Après avoir entendu les accusations, le tribunal a ordonné son maintien en détention et a refusé de lui accorder une libération sous caution pendant que la procédure pénale progresse.
Saab avait déjà fait face à la justice américaine pour des enquêtes similaires. En 2020, il a été arrêté au Cap-Vert lors d’une escale technique dans son avion, puis extradé vers les États-Unis pour faire face à des accusations de blanchiment d’argent.
Trois ans plus tard, il a retrouvé la liberté dans le cadre d'un échange de prisonniers convenu entre Washington et Caracas sous l'administration du président de l'époque, Joe Biden. De retour au Venezuela, il a été intégré au cabinet chaviste et nommé ministre de l'Industrie et de la Production nationale.
Son retour sur le territoire américain a eu lieu après l'opération menée le 3 janvier, lorsque les forces américaines ont capturé Nicolás Maduro à Caracas et l'ont transféré à New York pour y répondre d'accusations criminelles liées au trafic de drogue. Saab a ensuite été expulsé pour reprendre la procédure judiciaire interrompue après sa libération en 2023.
Tandis que l'affaire de blanchiment d'argent progresse, l'homme d'affaires fait également partie des responsables d'un autre dossier ouvert aux Etats-Unis. Un juge fédéral du district sud de Floride a récemment ordonné à Maduro et à plusieurs membres de la direction chaviste de verser 314 millions de dollars à un groupe de citoyens américains qui les poursuivaient en justice pour enlèvement, torture et terrorisme.

Outre Maduro, la résolution tient pour responsables Alex Saab, Diosdado Cabello, Vladimir Padrino, Maikel Moreno, Néstor Reverol, Tarek William Saab et le Cartel de los Soles. Dans sa décision, le juge Darrin P. Gayles a déclaré que Maduro « a historiquement kidnappé et détenu arbitrairement des citoyens américains pour les échanger contre la libération de criminels vénézuéliens détenus aux États-Unis ».

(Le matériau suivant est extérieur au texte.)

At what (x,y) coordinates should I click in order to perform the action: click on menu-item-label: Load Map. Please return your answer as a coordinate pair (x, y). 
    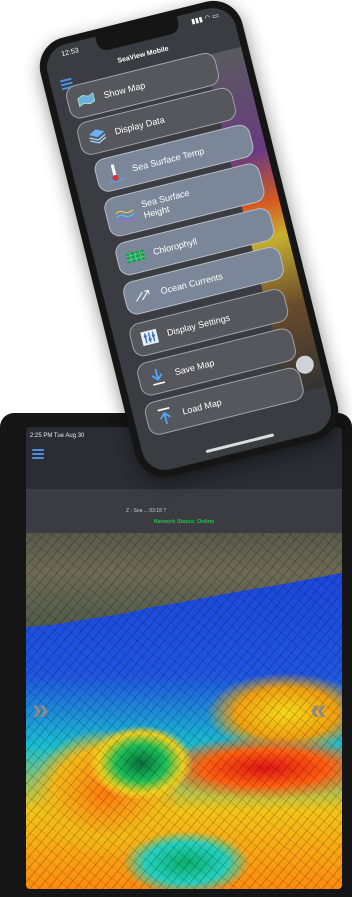
    Looking at the image, I should click on (202, 407).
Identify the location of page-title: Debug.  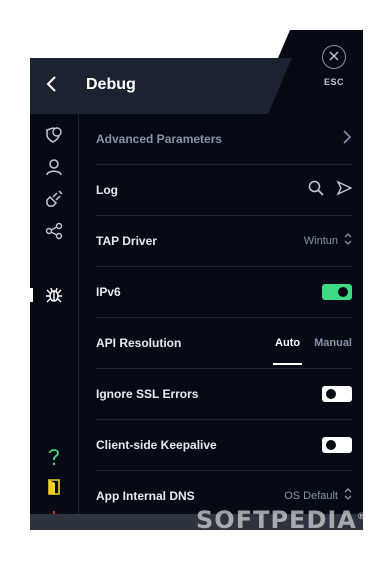
(111, 84).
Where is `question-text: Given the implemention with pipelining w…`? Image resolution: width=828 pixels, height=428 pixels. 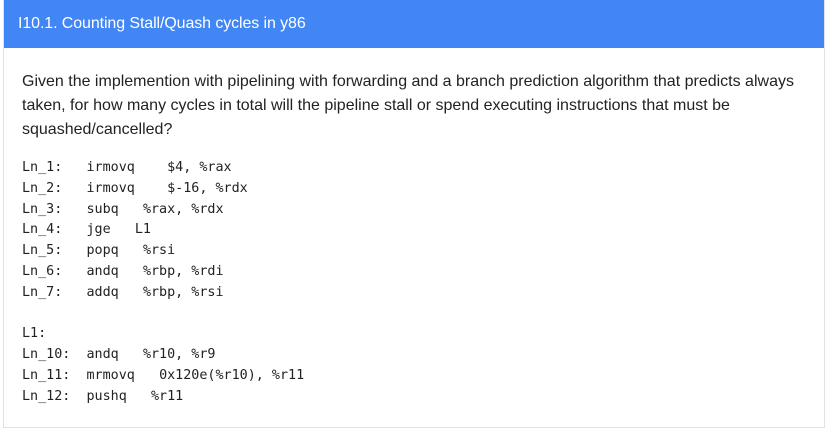 question-text: Given the implemention with pipelining w… is located at coordinates (408, 106).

Le juge a également estimé que l'ancien dictateur vénézuélien « avait commis des actes de terrorisme international » et a conclu que « l'enlèvement, la torture et la détention arbitraire » de plusieurs Américains violaient la législation fédérale et les lois de l'État de Floride.
L'audience de ce vendredi servira à officialiser le plaidoyer de non-culpabilité de Saab sans qu'il ait à comparaître devant le tribunal, une possibilité autorisée par le juge alors qu'il reste détenu en attendant l'évolution de la procédure pénale contre lui.